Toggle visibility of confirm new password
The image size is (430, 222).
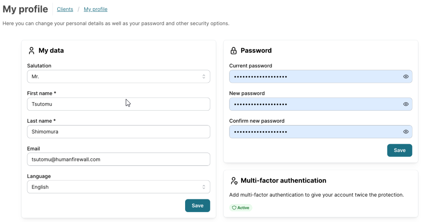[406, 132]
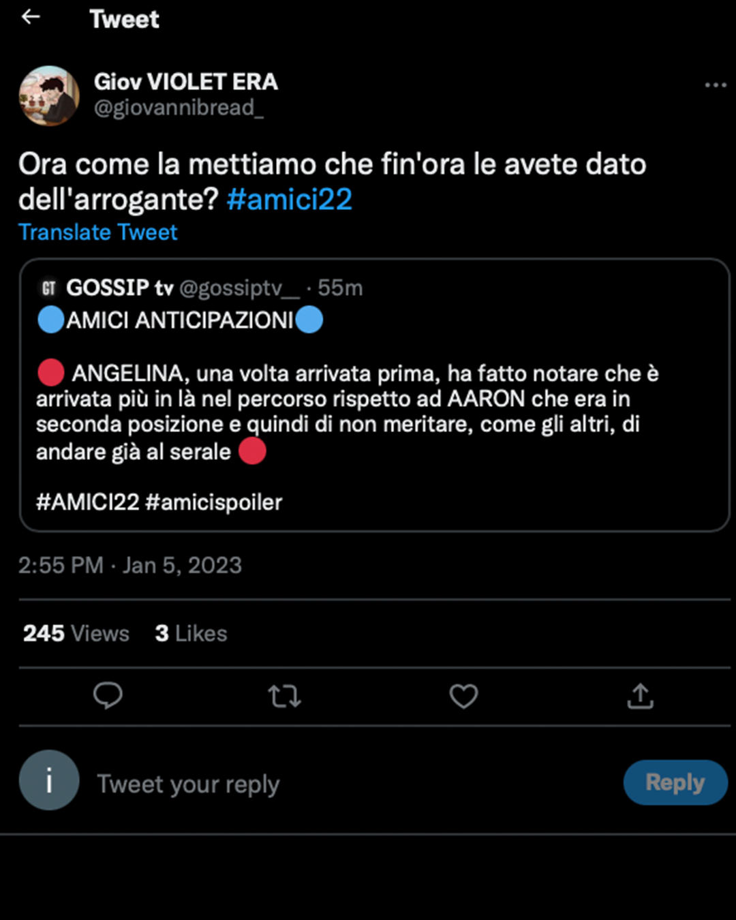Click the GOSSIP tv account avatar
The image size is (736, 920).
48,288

§ §

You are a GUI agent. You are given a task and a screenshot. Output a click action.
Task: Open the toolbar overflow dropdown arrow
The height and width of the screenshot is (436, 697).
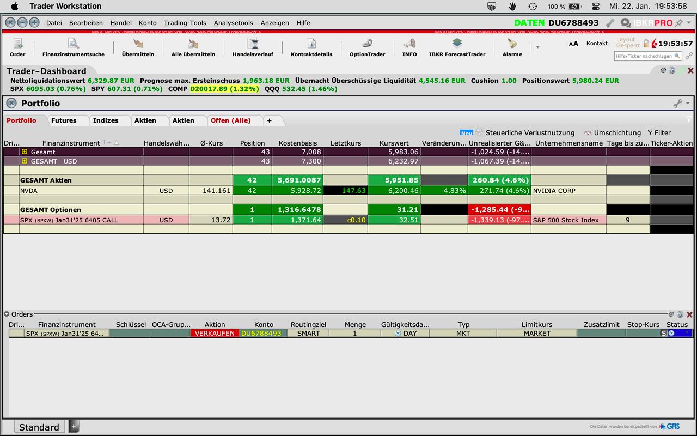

§ §

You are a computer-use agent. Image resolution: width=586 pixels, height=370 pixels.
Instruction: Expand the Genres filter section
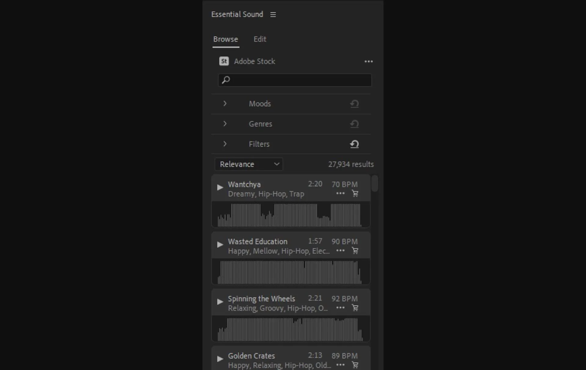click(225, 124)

§ §

## Your task
Give the entries from the line containing "You are a computer-use" through the line containing "click(225, 124)" as a two-column CSV with the columns request and answer, one row per entry. Put each field in quotes, replace line breaks with spaces, and leave out the pictures.

## Worked solution
request,answer
"You are a computer-use agent. Image resolution: width=586 pixels, height=370 pixels. Instruction: Expand the Genres filter section","click(225, 124)"